Material for the task below:

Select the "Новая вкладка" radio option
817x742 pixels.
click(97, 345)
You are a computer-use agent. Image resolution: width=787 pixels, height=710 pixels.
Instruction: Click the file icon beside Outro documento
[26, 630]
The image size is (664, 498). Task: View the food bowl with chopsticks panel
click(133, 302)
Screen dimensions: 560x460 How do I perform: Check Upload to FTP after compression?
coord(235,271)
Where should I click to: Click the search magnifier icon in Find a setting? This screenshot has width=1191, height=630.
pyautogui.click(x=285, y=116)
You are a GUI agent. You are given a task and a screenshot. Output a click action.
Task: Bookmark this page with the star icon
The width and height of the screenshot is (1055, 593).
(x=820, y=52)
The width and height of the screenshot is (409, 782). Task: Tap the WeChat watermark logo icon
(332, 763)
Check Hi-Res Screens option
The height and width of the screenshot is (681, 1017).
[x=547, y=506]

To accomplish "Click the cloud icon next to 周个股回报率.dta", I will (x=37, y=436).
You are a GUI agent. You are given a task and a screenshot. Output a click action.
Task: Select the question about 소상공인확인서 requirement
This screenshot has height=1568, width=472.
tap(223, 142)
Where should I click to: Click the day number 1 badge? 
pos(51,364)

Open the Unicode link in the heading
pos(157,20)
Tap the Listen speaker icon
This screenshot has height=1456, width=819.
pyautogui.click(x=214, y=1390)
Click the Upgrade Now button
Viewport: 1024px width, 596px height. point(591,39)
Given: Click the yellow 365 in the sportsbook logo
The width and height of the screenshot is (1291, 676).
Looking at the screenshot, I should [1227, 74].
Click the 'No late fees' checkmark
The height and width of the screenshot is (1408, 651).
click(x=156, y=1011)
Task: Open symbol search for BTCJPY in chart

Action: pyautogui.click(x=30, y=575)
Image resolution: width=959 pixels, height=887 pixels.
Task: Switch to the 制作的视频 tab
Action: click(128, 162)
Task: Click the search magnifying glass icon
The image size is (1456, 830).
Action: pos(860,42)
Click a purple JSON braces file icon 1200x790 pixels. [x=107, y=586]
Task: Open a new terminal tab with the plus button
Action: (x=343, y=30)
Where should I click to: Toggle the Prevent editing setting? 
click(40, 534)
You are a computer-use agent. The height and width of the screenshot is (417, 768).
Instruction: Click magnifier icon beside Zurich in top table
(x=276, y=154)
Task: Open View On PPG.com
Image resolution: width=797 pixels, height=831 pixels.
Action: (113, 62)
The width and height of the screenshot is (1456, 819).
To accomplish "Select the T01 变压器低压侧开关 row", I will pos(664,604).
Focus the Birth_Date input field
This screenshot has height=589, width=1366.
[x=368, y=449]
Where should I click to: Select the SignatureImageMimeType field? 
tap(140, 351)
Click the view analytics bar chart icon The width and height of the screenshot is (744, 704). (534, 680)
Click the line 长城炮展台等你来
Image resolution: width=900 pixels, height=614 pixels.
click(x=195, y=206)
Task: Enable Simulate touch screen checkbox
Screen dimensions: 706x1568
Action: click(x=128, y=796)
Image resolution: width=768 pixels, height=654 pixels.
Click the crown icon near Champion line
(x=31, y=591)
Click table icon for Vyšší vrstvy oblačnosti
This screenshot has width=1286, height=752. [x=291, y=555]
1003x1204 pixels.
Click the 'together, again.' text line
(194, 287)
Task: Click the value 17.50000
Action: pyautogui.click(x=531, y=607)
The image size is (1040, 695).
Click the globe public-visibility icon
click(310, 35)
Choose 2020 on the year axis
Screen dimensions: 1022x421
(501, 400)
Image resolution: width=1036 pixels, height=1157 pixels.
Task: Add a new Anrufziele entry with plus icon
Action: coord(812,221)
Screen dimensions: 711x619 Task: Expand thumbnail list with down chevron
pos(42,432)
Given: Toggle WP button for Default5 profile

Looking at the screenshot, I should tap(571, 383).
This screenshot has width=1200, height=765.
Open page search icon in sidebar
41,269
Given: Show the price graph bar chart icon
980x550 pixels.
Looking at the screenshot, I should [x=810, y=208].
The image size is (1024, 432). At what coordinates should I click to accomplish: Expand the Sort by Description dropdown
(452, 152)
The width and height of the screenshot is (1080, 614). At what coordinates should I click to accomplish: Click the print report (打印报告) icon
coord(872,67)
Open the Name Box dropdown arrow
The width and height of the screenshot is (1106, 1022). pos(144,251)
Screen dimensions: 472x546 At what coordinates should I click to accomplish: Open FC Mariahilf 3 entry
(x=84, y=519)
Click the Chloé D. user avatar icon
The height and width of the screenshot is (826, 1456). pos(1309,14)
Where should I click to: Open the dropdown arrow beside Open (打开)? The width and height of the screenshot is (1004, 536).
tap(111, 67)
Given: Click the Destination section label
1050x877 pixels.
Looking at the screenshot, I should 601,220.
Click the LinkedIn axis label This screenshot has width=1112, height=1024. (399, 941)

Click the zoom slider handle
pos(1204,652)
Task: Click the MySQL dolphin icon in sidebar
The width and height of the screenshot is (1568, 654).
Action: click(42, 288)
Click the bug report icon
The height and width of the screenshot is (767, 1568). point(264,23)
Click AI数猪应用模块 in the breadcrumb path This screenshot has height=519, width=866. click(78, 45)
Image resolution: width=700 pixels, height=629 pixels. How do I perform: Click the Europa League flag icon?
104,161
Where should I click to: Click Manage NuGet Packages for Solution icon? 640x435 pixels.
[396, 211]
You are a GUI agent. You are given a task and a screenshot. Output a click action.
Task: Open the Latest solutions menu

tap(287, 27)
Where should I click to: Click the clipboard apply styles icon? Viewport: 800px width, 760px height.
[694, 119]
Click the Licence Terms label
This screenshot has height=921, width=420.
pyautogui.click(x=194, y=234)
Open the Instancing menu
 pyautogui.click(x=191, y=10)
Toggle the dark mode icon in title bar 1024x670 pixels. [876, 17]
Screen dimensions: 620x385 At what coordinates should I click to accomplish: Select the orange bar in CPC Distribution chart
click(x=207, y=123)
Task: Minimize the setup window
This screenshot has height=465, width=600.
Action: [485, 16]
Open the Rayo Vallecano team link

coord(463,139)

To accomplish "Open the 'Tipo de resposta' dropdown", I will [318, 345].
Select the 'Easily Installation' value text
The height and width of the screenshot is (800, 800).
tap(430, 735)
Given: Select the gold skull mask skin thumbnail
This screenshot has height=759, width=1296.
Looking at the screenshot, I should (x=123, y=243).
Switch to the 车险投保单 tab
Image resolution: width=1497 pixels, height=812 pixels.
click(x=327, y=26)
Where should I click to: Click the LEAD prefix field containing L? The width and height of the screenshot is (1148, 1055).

End of Material for the task.

• Exercise description
Copy, without any change, the run of lines from the one with "Click the bug report icon" through the end of the entries above.

• Result
Click the bug report icon
The height and width of the screenshot is (767, 1568). point(264,23)
Click AI数猪应用模块 in the breadcrumb path This screenshot has height=519, width=866. click(78, 45)
Image resolution: width=700 pixels, height=629 pixels. How do I perform: Click the Europa League flag icon?
104,161
Where should I click to: Click Manage NuGet Packages for Solution icon? 640x435 pixels.
[396, 211]
You are a GUI agent. You are given a task and a screenshot. Output a click action.
Task: Open the Latest solutions menu

tap(287, 27)
Where should I click to: Click the clipboard apply styles icon? Viewport: 800px width, 760px height.
[694, 119]
Click the Licence Terms label
This screenshot has height=921, width=420.
pyautogui.click(x=194, y=234)
Open the Instancing menu
 pyautogui.click(x=191, y=10)
Toggle the dark mode icon in title bar 1024x670 pixels. [876, 17]
Screen dimensions: 620x385 At what coordinates should I click to accomplish: Select the orange bar in CPC Distribution chart
click(x=207, y=123)
Task: Minimize the setup window
This screenshot has height=465, width=600.
Action: [485, 16]
Open the Rayo Vallecano team link

coord(463,139)

To accomplish "Open the 'Tipo de resposta' dropdown", I will [318, 345].
Select the 'Easily Installation' value text
The height and width of the screenshot is (800, 800).
tap(430, 735)
Given: Select the gold skull mask skin thumbnail
This screenshot has height=759, width=1296.
Looking at the screenshot, I should (x=123, y=243).
Switch to the 车险投保单 tab
Image resolution: width=1497 pixels, height=812 pixels.
click(x=327, y=26)
Where should I click to: Click the LEAD prefix field containing L? The width and height of the screenshot is (1148, 1055).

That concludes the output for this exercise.